Citigroup's shares drop after a 26% decline in fourth-quarter profits.
- The sharp decline in Citigroup's net income, which dropped 26% to $3.2 billion, was attributed to an increase in expenses by the company.
- The operating expenses of Citigroup increased by 18% year-over-year to $13.5 billion in the quarter.
On Friday, the banking giant reported a steep profit drop for the fourth quarter, causing shares to fall more than 1%.
In contrast to analysts' predictions, the bank's performance in the quarter was not as expected.
- Earnings per share: $1.46 vs. $1.38 estimated by Refinitiv
- Revenue: $17 billion vs. $16.75 billion expected
The sharp decline in Citigroup's net income, which dropped 26% to $3.2 billion, was attributed to an increase in expenses. The results also included a "pre-tax impact" of about $1.2 billion related to the sale of its consumer banking businesses in Asia.
The operating expenses of Citigroup increased by 18% year-over-year to $13.5 billion in the quarter.
The global consumer banking business of the company experienced a 6% decline in revenue year over year, amounting to $6.94 billion. In the North America region, Citigroup's revenue decreased by 6% to $4.4 billion, mainly due to a decline in sales from Citi-branded cards and retail services. In Asia, revenue dropped by 9%, while Latin America sales declined by 4%. Additionally, expenses within the bank's global banking division increased by 33% from the previous year.

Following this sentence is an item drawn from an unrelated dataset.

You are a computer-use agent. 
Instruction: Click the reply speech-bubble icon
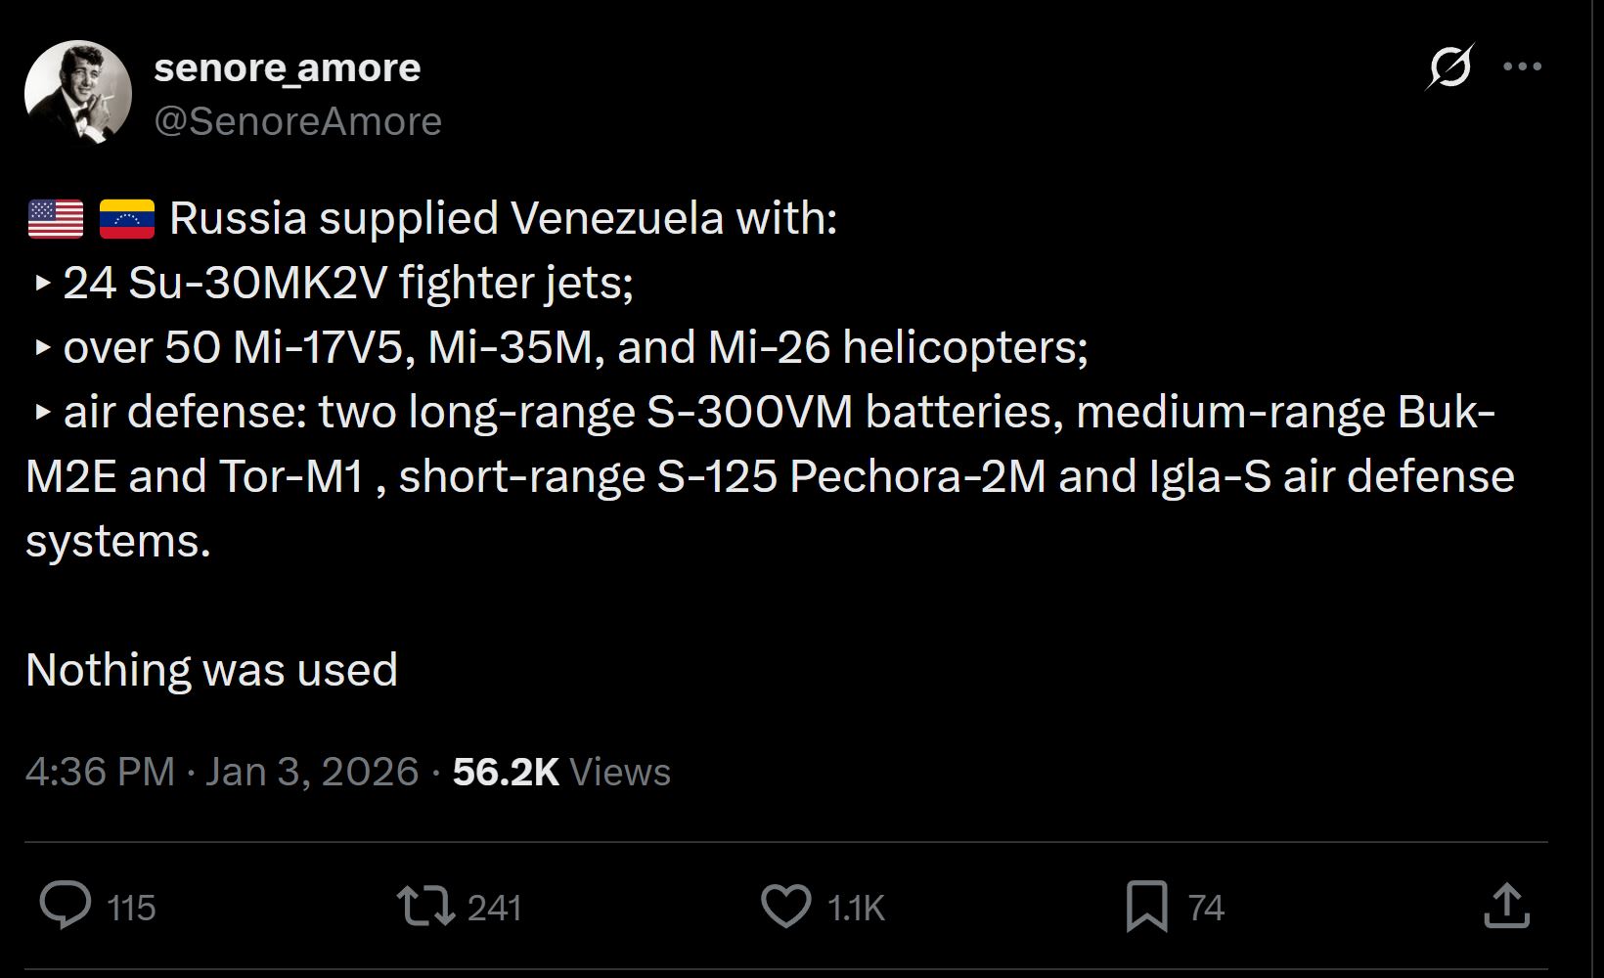pyautogui.click(x=67, y=907)
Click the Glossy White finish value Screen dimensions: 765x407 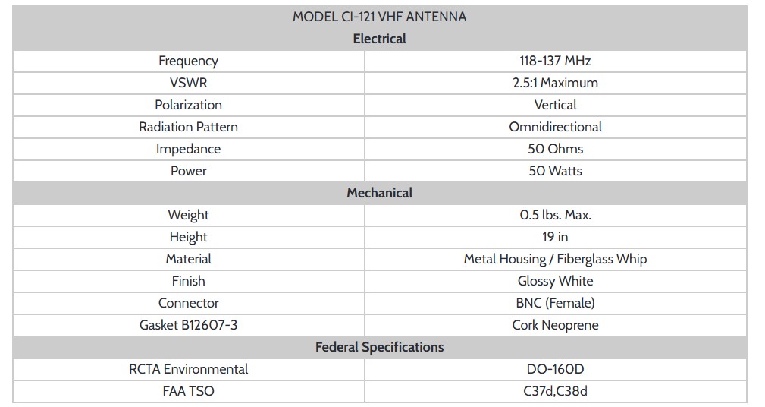click(x=555, y=281)
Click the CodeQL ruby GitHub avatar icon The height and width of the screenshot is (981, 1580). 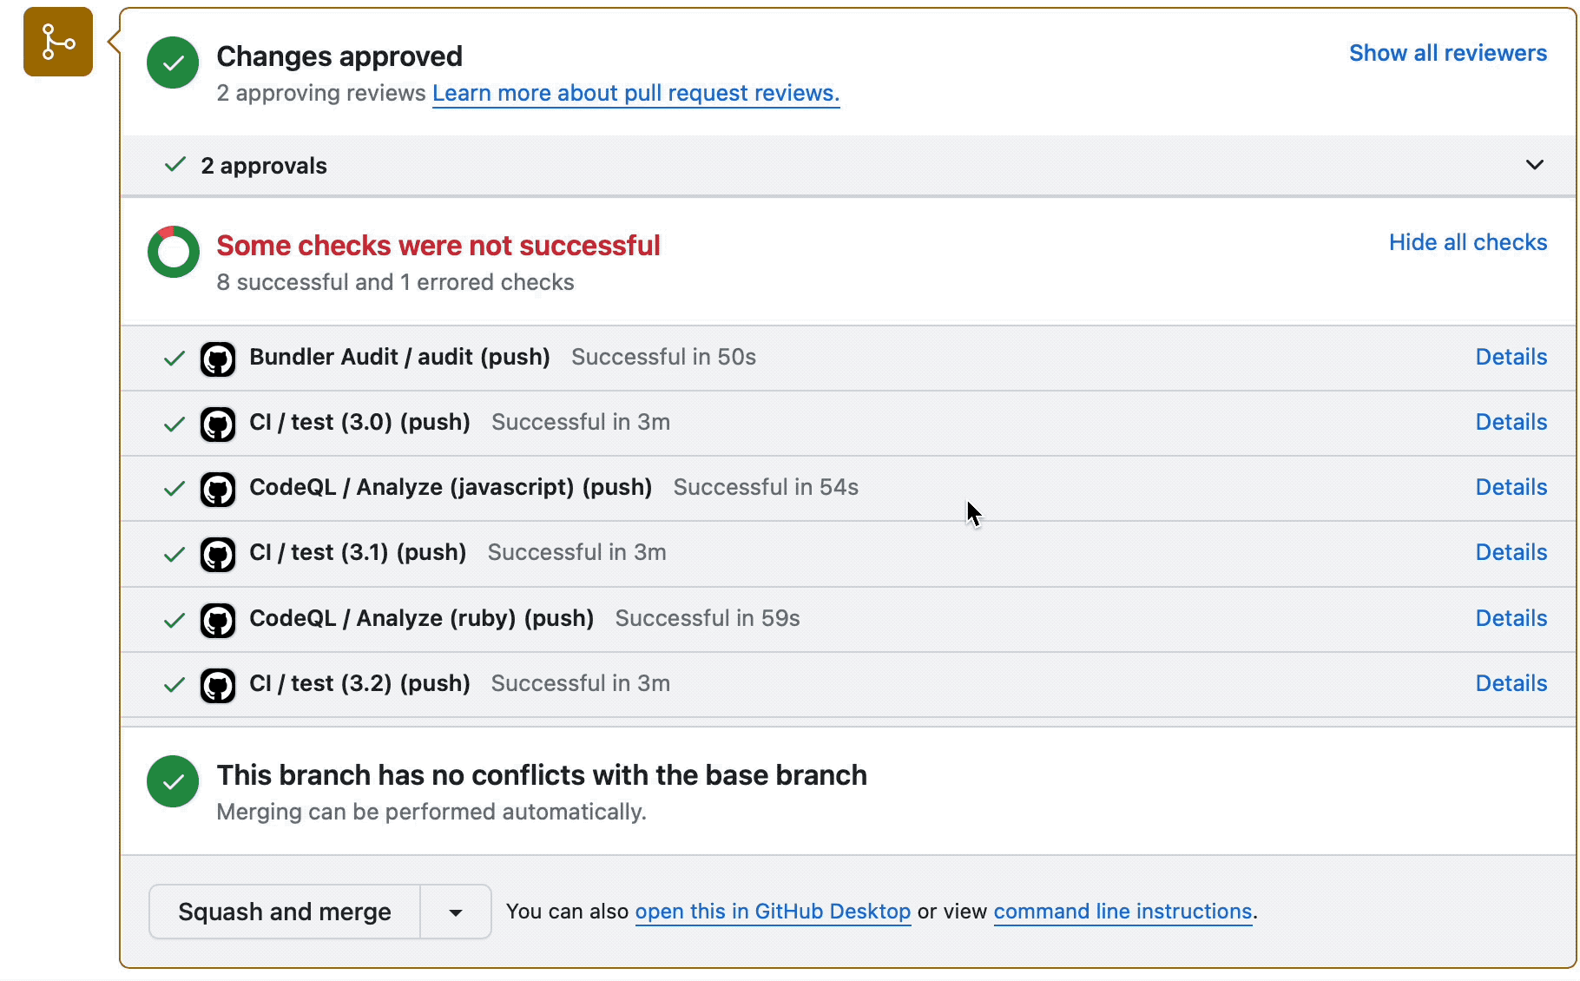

Citigroup's institutional clients group experienced a 4% increase in revenue to $9.9 billion, primarily due to an 18% increase in investment banking. However, the fixed income markets revenue decreased by 20% year over year to $2.5 billion.
In 2021, Citigroup reported a net income of $21.95 billion, which was nearly double the previous year's net income of $11.03 billion. However, the full-year revenue decreased by 5% to $71.88 billion from $75.54 billion in 2020.
Our steady progress in executing our strategy is evident through the recent signing of an agreement to sell four consumer businesses in Asia, as CEO Jane Fraser stated in a release," the bank announced. "We are transforming our bank by emphasizing simplification and cultivating a culture of excellence.
Jane Fraser was tasked with enhancing the returns of the third-largest U.S. bank by assets when she assumed leadership from Michael Corbat a year ago.
She has decided to exit less profitable parts of the firm's global empire. Her first major strategic move was to leave 13 retail markets across Asia and Europe; since that April announcement she has disclosed plans to depart South Korea and Mexico.
JPMorgan Chase posted stronger-than-expected numbers, but the stock still dipped 6.2%. Wells Fargo shares gained 3.7% on the back of a better-than-forecast revenue figure. The bank’s results followed and released their latest quarterly numbers.
— CNBC’s Hugh Son contributed to this report.